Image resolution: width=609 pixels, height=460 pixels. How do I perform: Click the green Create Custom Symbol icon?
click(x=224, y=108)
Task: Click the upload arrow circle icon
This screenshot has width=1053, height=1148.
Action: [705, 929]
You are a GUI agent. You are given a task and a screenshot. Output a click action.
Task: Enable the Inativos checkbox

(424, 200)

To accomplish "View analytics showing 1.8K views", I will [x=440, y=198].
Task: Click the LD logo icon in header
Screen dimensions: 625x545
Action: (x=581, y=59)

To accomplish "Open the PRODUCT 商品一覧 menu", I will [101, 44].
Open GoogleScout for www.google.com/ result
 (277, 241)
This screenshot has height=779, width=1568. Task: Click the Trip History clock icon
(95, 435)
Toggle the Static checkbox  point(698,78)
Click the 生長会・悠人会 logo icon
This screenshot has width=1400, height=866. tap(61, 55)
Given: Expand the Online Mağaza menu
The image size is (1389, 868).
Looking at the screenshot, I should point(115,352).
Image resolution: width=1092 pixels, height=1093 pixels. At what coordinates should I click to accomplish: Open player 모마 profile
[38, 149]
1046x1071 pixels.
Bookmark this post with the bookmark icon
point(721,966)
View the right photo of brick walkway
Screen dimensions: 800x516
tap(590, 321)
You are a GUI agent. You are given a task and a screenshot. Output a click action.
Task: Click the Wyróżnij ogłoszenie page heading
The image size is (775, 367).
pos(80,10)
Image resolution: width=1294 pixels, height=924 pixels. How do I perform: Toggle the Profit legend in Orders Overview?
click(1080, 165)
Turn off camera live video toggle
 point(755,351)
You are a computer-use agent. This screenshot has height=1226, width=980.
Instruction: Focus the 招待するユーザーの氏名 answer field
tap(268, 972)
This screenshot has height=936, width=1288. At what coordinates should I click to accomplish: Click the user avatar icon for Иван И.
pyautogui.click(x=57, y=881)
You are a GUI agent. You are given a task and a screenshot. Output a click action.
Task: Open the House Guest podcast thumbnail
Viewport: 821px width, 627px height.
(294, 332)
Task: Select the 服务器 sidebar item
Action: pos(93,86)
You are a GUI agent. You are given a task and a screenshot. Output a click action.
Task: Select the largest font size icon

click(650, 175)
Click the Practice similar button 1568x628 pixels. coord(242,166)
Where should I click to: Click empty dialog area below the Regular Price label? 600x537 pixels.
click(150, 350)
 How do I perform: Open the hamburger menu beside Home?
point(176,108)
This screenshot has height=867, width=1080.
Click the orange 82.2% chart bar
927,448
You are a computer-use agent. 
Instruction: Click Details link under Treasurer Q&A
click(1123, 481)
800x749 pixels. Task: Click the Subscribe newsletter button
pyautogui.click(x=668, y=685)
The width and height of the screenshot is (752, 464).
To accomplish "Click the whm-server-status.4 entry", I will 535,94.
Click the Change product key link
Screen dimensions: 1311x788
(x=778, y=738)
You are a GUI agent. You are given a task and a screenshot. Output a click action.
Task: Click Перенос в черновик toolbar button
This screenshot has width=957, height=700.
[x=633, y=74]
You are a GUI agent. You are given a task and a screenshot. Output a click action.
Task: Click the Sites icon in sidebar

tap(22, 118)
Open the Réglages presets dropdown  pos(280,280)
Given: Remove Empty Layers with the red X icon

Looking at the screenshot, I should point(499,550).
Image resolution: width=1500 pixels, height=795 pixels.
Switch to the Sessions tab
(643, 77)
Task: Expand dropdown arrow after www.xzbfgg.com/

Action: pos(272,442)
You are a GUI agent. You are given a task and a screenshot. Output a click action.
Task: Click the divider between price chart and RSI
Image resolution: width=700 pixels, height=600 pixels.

----

- _Work item_
The listing is to be retyped in full, exactly as shown.

- _Solved problem_
Image resolution: width=609 pixels, height=460 pixels. How do I perform: Click the green Create Custom Symbol icon?
click(x=224, y=108)
Task: Click the upload arrow circle icon
This screenshot has width=1053, height=1148.
Action: [705, 929]
You are a GUI agent. You are given a task and a screenshot. Output a click action.
Task: Enable the Inativos checkbox

(424, 200)

To accomplish "View analytics showing 1.8K views", I will [x=440, y=198].
Task: Click the LD logo icon in header
Screen dimensions: 625x545
Action: (x=581, y=59)

To accomplish "Open the PRODUCT 商品一覧 menu", I will [101, 44].
Open GoogleScout for www.google.com/ result
 (277, 241)
This screenshot has height=779, width=1568. Task: Click the Trip History clock icon
(95, 435)
Toggle the Static checkbox  point(698,78)
Click the 生長会・悠人会 logo icon
This screenshot has width=1400, height=866. tap(61, 55)
Given: Expand the Online Mağaza menu
The image size is (1389, 868).
Looking at the screenshot, I should point(115,352).
Image resolution: width=1092 pixels, height=1093 pixels. At what coordinates should I click to accomplish: Open player 모마 profile
[38, 149]
1046x1071 pixels.
Bookmark this post with the bookmark icon
point(721,966)
View the right photo of brick walkway
Screen dimensions: 800x516
tap(590, 321)
You are a GUI agent. You are given a task and a screenshot. Output a click action.
Task: Click the Wyróżnij ogłoszenie page heading
The image size is (775, 367).
pos(80,10)
Image resolution: width=1294 pixels, height=924 pixels. How do I perform: Toggle the Profit legend in Orders Overview?
click(1080, 165)
Turn off camera live video toggle
 point(755,351)
You are a computer-use agent. This screenshot has height=1226, width=980.
Instruction: Focus the 招待するユーザーの氏名 answer field
tap(268, 972)
This screenshot has height=936, width=1288. At what coordinates should I click to accomplish: Click the user avatar icon for Иван И.
pyautogui.click(x=57, y=881)
You are a GUI agent. You are given a task and a screenshot. Output a click action.
Task: Open the House Guest podcast thumbnail
Viewport: 821px width, 627px height.
(294, 332)
Task: Select the 服务器 sidebar item
Action: pos(93,86)
You are a GUI agent. You are given a task and a screenshot. Output a click action.
Task: Select the largest font size icon

click(650, 175)
Click the Practice similar button 1568x628 pixels. coord(242,166)
Where should I click to: Click empty dialog area below the Regular Price label? 600x537 pixels.
click(150, 350)
 How do I perform: Open the hamburger menu beside Home?
point(176,108)
This screenshot has height=867, width=1080.
Click the orange 82.2% chart bar
927,448
You are a computer-use agent. 
Instruction: Click Details link under Treasurer Q&A
click(1123, 481)
800x749 pixels. Task: Click the Subscribe newsletter button
pyautogui.click(x=668, y=685)
The width and height of the screenshot is (752, 464).
To accomplish "Click the whm-server-status.4 entry", I will 535,94.
Click the Change product key link
Screen dimensions: 1311x788
(x=778, y=738)
You are a GUI agent. You are given a task and a screenshot. Output a click action.
Task: Click Перенос в черновик toolbar button
This screenshot has width=957, height=700.
[x=633, y=74]
You are a GUI agent. You are given a task and a screenshot. Output a click action.
Task: Click the Sites icon in sidebar

tap(22, 118)
Open the Réglages presets dropdown  pos(280,280)
Given: Remove Empty Layers with the red X icon

Looking at the screenshot, I should point(499,550).
Image resolution: width=1500 pixels, height=795 pixels.
Switch to the Sessions tab
(643, 77)
Task: Expand dropdown arrow after www.xzbfgg.com/

Action: pos(272,442)
You are a GUI agent. You are given a task and a screenshot. Output a click action.
Task: Click the divider between price chart and RSI
Image resolution: width=700 pixels, height=600 pixels.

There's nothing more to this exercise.